A multilayer nonwoven thermal insulating batt is provided. The batt comprises multiple layers of webs, each web being a blend of 5 to 100 weight percent bonding staple fibers and 0 to 95 weight percent staple fill fibers, the bonding fibers bonded to other bonding fibers and fill fibers at the points of contact to enhance the structural stability of the layers of the batt. Also provided is a method of making the thermal insulating nonwoven multilayer batt comprising the steps of: (a) forming a web of bonding staple fibers and staple fill fibers; (b) subjecting the web to sufficient heat to cause bonding of the bonding staple fibers to other bonding staple fibers and staple fill fibers at points of contact within the web to stabilize the web; and (c) forming a batt of multiple layers of said webs.

Description

FIELD OF THE INVENTION
The present invention relates to improved insulating and cushioning structures made from synthetic fibrous materials and more particularly to thermal insulating materials having the insulating performance, conformability and feel of down.

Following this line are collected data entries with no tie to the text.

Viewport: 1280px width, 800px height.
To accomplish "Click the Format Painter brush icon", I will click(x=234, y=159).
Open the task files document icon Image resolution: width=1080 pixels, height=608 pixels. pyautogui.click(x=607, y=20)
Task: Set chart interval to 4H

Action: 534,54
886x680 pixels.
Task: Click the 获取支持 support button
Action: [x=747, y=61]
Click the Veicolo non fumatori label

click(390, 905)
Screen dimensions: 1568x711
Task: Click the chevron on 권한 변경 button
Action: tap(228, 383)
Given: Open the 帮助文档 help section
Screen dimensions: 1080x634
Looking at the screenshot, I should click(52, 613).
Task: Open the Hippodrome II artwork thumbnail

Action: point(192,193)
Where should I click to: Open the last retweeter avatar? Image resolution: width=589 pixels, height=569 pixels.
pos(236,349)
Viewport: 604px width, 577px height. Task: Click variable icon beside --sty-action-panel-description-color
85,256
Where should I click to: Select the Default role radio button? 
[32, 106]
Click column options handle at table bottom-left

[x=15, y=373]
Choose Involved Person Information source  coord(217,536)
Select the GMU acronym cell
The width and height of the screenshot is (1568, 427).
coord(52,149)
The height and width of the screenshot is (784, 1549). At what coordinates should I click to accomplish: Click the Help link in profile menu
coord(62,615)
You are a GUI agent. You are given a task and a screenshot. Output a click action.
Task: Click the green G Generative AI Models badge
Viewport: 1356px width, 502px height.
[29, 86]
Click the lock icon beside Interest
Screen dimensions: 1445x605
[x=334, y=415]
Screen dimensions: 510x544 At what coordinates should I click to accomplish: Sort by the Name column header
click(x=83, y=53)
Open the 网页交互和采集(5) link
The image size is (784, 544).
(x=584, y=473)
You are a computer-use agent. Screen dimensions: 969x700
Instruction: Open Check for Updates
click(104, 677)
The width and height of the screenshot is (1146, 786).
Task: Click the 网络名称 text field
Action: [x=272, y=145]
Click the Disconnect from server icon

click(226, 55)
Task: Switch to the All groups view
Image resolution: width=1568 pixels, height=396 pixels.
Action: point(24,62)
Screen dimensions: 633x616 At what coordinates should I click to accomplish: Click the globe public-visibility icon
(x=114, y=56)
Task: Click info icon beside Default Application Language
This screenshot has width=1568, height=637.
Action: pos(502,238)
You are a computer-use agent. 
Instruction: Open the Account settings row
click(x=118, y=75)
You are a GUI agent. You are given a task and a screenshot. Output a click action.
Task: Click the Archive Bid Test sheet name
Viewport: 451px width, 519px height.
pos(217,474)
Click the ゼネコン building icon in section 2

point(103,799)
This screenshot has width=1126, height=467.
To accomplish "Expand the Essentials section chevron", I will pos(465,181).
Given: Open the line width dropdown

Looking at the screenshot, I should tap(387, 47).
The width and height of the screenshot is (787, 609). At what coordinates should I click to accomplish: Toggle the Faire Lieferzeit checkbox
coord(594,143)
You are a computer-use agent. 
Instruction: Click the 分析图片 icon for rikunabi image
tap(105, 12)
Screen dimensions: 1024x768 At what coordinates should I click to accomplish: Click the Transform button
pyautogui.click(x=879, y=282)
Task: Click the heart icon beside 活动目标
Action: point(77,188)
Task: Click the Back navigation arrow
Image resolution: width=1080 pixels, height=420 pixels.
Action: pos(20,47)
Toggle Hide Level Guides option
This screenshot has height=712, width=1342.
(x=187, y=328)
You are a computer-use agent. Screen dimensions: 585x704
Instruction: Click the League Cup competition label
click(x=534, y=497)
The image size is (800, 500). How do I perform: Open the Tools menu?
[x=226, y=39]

BACKGROUND OF THE INVENTION
A wide variety of natural and synthetic filling materials for thermal insulation applications, such as outerwear apparel, e.g. jackets, stocking caps, and gloves, sleeping bags and bedding articles, e.g., pillows, comforters, quilts, and bedspreads, are known.
Natural feather down has found wide acceptance for thermal insulation applications, primarily because of its outstanding weight efficiency, softness, and resiliency. Properly fluffed and contained within an article or garment, down is generally recognized as the insulation material of choice. However, down compacts and loses its insulating properties when it becomes wet and can exhibit a rather unpleasant odor when exposed to moisture. Also a carefully controlled cleaning and drying process is required to restore the fluffiness and resultant thermal insulating properties to an article in which the down has compacted.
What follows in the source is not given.